Exercise description: Nothing but the lines from the one containing "Videos (42, 1713)" to the end of the material should be returned, each exactly as written.

Material for this exercise:
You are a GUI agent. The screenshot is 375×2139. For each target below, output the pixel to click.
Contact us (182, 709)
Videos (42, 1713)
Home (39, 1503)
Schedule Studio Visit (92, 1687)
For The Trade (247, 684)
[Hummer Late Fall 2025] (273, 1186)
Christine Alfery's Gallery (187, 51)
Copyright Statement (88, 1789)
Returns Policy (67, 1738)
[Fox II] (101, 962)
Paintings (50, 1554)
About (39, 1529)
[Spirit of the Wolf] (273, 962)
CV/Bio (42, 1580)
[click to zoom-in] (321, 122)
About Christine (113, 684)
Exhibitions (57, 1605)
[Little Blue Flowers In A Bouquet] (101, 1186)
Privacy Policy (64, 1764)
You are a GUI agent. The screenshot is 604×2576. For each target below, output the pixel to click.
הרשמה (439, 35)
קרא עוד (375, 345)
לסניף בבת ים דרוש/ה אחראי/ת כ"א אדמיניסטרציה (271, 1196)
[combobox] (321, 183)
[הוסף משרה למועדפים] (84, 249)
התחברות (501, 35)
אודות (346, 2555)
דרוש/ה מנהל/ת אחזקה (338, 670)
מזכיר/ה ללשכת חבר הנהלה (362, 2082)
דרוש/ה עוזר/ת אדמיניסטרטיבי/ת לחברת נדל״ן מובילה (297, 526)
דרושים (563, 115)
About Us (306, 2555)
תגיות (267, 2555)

Answer section:
Videos (42, 1713)
Home (39, 1503)
Schedule Studio Visit (92, 1687)
For The Trade (247, 684)
[Hummer Late Fall 2025] (273, 1186)
Christine Alfery's Gallery (187, 51)
Copyright Statement (88, 1789)
Returns Policy (67, 1738)
[Fox II] (101, 962)
Paintings (50, 1554)
About (39, 1529)
[Spirit of the Wolf] (273, 962)
CV/Bio (42, 1580)
[click to zoom-in] (321, 122)
About Christine (113, 684)
Exhibitions (57, 1605)
[Little Blue Flowers In A Bouquet] (101, 1186)
Privacy Policy (64, 1764)
You are a GUI agent. The screenshot is 604×2576. For each target below, output the pixel to click.
הרשמה (439, 35)
קרא עוד (375, 345)
לסניף בבת ים דרוש/ה אחראי/ת כ"א אדמיניסטרציה (271, 1196)
[combobox] (321, 183)
[הוסף משרה למועדפים] (84, 249)
התחברות (501, 35)
אודות (346, 2555)
דרוש/ה מנהל/ת אחזקה (338, 670)
מזכיר/ה ללשכת חבר הנהלה (362, 2082)
דרוש/ה עוזר/ת אדמיניסטרטיבי/ת לחברת נדל״ן מובילה (297, 526)
דרושים (563, 115)
About Us (306, 2555)
תגיות (267, 2555)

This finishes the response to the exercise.